### Given records
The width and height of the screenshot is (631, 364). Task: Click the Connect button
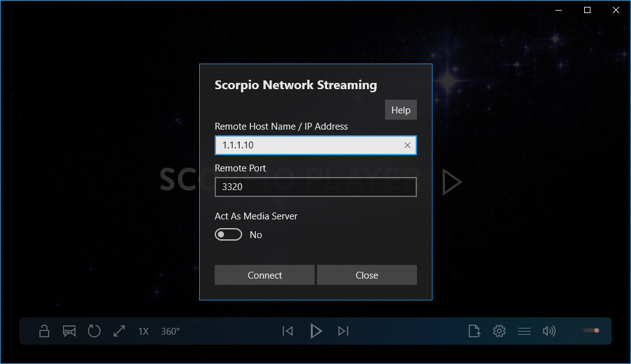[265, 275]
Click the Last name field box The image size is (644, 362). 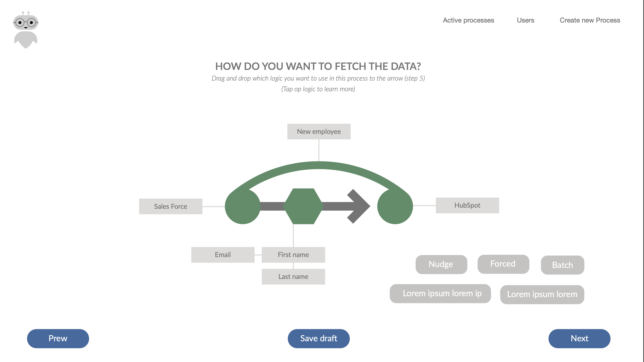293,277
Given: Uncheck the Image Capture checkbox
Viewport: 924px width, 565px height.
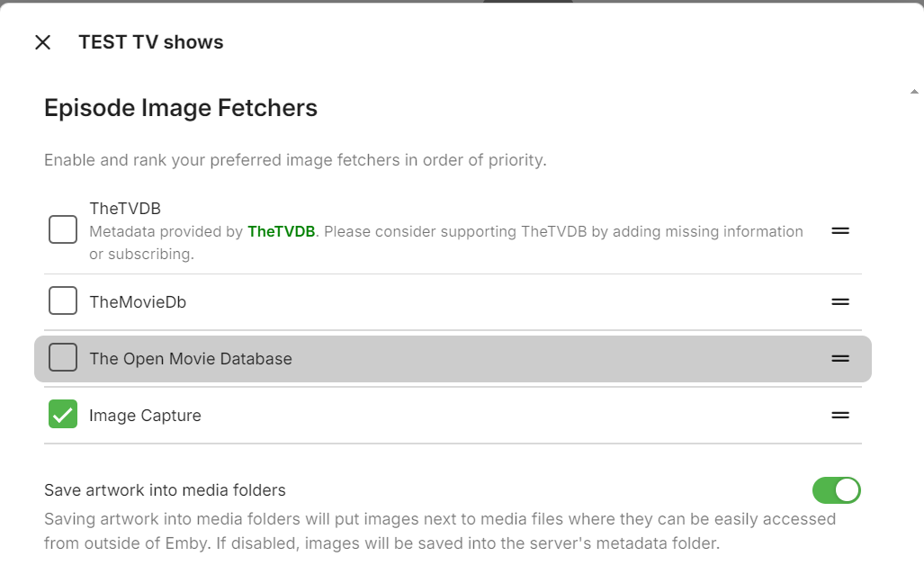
...
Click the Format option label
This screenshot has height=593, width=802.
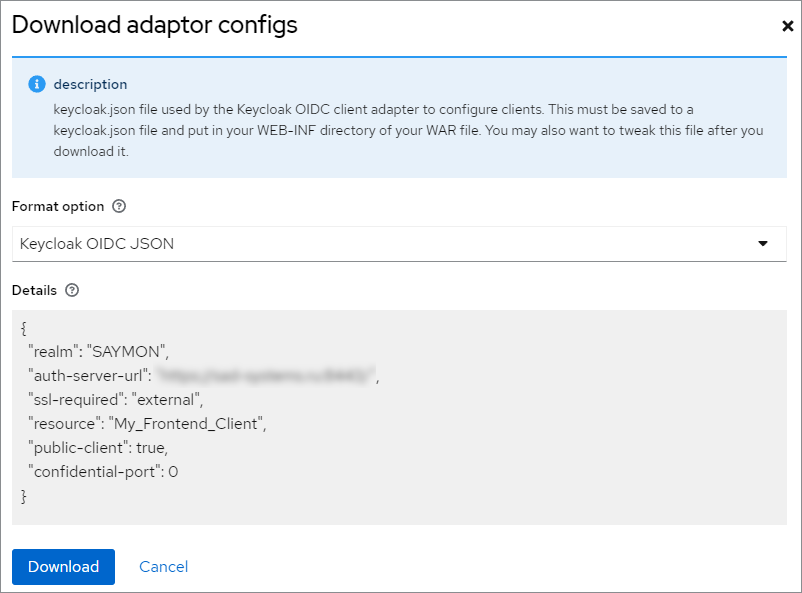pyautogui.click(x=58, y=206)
* * *
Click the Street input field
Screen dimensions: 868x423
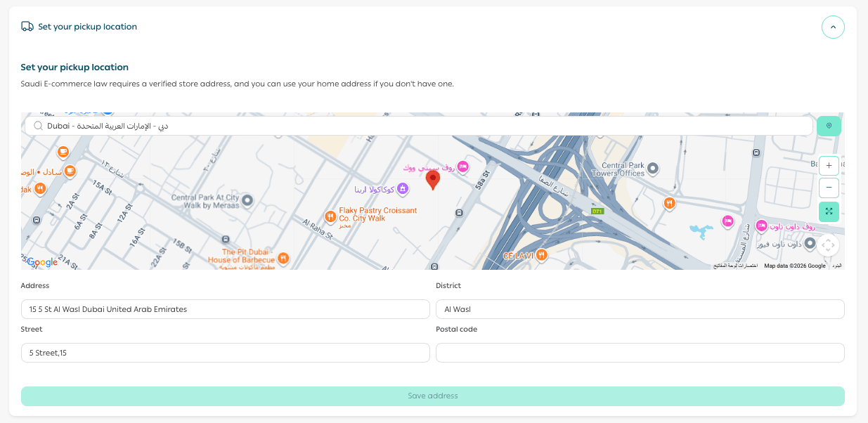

### Required action
In the listing above, find the line with "Given: Uncheck the Image Capture checkbox" and the line with "Viewport: 924px width, 565px height."; set down exactly those two lines and every line between them, nothing more.

### Exercise output
Given: Uncheck the Image Capture checkbox
Viewport: 924px width, 565px height.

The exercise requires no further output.